Now that the Bears have the No. 2 seed and a first-round bye locked up it time to discuss strategy.
Should Lovie Smith tell his starters to head to the beach for a relaxing weekend?
Nope. Though pro football can be grueling and dangerous, Smith would be doing a disservice to his team if he gave the starters the week off. The team still has plenty of reasons to play.
Momentum: The Bears last made the playoffs in 2005 and '06. In both instances, they clinched the berth and the first-week bye before the final game. In '05, they rested the starters and lost in a blow-out to the Vikings, then were knocked out of the playoffs by the Panthers. In '06, they starters played, the Bears lost to the Packers, but went to the Super Bowl.
Momentum matters in the playoffs, and the Bears are 7-1 in their last eight games. Shutting down the starters for two weeks would stymie that momentum.
Record books: Matt Forte is 22 yards away from a 1,000-yard rushing season and 13 yards from a 500-yard receiving season. Johnny Knox is 40 yards away a 1,000-yard receiving season. The Bears are one win away from sweeping the NFC North. Sitting the starters could keep the Bears from taking their rightful place in history.
Health: For the most part, the Bears are (knock on wood throw salt over your shoulder spit twice) healthy, unlike the Eagles, who have a banged-up stars in Michael Vick and Assante Samuel. They don't weeks to heal, and they'll get the bye week off anyway.
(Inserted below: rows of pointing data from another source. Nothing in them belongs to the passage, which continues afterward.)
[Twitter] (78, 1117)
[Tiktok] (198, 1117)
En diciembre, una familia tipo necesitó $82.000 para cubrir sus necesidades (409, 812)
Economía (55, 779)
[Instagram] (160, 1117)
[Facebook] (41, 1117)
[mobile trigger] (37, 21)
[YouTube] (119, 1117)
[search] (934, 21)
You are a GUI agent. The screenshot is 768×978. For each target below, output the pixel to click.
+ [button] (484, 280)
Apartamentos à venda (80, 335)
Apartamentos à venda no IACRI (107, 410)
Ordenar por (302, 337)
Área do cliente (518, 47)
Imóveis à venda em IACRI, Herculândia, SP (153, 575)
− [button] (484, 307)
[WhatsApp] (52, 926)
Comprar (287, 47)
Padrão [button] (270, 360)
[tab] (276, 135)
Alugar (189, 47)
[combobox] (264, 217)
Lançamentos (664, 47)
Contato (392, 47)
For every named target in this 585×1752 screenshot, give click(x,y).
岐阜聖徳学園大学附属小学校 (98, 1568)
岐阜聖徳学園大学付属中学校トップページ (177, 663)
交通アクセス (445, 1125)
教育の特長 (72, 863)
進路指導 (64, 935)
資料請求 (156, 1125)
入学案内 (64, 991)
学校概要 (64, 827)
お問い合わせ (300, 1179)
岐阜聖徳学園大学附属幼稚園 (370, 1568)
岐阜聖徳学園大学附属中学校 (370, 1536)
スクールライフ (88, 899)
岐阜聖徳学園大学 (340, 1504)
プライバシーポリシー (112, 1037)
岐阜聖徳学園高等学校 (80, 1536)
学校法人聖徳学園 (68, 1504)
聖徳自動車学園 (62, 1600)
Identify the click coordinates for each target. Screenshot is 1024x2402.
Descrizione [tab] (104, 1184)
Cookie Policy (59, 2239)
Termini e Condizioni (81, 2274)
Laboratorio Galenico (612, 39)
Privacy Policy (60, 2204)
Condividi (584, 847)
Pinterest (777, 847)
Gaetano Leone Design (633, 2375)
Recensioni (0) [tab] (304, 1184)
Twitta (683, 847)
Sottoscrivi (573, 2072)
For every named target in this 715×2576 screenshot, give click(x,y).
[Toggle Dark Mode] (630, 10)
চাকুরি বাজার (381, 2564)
C'mon. It's the Packers: When Smith was hired by the Bears, he said that he wanted to beat Green Bay and win the Super Bowl. Even before he sat down in his office at Halas Hall, he recognized how special the rivalry was. It's the oldest rivalry in the NFL. It's Walter Payton and Jim McMahon and Charles Martin and the Instant Replay Game and Brett Favre and George Halas and Vince Lombardi. It's Bears-Packers. That's really all the motivation the Bears need.